*Ziel*
Übernehmen Sie aus dem Forumsthread zum Selbstbau von Fallbissanzeigern unten wortgetreu den Abschnitt von „Ich habe gehört, dass“ bis „jkc (10. April 2017)“.

:: Vorliegender Text ::

# Fallbissanzeiger selber bauen?



## Gummix (10. April 2017)

Hallo,
ich würde mir gerne Fallbissanzeiger selber bauen.
Ich habe gehört, dass man die Schnurclips und die Befestigungskettern kaufen kann habe nur leider dazu nichts gefunden.
Hat wer nen Tipp wo man die bekommen kann?


----------



## jkc (10. April 2017)

*AW: Fallbissanzeiger selber bauen?*

Hi, hier z.B.: 

http://www.pecheur.com/en/gb/buy-grip-wire-starbaits-d-tec-tension-clip-black-101954.html
http://www.mur-tackle-shop.de/Solar-Tackle-Adjustable-Ball-Line-Clip_1
Für den Preis bekommste aber auch schon günstige Hanger, komplett...

Grüße JK


----------



## Bimmelrudi (10. April 2017)

*AW: Fallbissanzeiger selber bauen?*

ähm...Ü-Ei, gebogener Draht, kostet was?

Schoki und was zum spielen ist auch noch gratis dabei :q


----------



## Gummix (10. April 2017)

*AW: Fallbissanzeiger selber bauen?*

Gibts die nicht in Plaste und günstiger xD?^^


----------



## Gummix (10. April 2017)

*AW: Fallbissanzeiger selber bauen?*



Bimmelrudi schrieb:


> ähm...Ü-Ei, gebogener Draht, kostet was?
> 
> Schoki und was zum spielen ist auch noch gratis dabei :q



Sieht aber ******* aus^^
Ich würde die gerne in eine Figur einbauen.

:::
:: Auszüge aus Einträgen ::

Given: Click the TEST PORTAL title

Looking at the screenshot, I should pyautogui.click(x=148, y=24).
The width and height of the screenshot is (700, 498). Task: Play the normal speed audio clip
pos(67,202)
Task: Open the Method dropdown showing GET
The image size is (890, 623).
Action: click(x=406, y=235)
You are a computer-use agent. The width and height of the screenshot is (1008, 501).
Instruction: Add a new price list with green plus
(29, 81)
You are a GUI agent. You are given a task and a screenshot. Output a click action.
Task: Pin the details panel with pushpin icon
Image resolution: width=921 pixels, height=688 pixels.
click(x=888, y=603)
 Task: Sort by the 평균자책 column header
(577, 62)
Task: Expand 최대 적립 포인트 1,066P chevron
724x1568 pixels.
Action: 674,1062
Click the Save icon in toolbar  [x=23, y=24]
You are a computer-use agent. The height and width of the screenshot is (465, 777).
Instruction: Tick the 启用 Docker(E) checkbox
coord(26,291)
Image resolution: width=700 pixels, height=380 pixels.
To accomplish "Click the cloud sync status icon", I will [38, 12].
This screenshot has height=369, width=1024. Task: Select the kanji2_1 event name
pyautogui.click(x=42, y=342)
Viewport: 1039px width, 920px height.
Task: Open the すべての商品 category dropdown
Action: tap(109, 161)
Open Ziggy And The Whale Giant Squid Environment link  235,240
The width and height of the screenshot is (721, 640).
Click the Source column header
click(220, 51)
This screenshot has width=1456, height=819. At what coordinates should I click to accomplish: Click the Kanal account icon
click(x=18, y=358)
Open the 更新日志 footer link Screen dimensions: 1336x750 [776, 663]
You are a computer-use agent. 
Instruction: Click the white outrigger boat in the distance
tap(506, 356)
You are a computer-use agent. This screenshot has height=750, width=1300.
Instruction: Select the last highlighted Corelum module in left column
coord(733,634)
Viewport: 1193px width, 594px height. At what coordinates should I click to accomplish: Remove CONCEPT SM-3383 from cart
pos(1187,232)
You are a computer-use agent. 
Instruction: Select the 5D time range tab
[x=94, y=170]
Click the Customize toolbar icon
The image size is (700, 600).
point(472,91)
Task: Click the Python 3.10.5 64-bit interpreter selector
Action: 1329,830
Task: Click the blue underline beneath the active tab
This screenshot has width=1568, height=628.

:::

*Erwartete Ausgabe*
Ich habe gehört, dass man die Schnurclips und die Befestigungskettern kaufen kann habe nur leider dazu nichts gefunden.
Hat wer nen Tipp wo man die bekommen kann?


----------



## jkc (10. April 2017)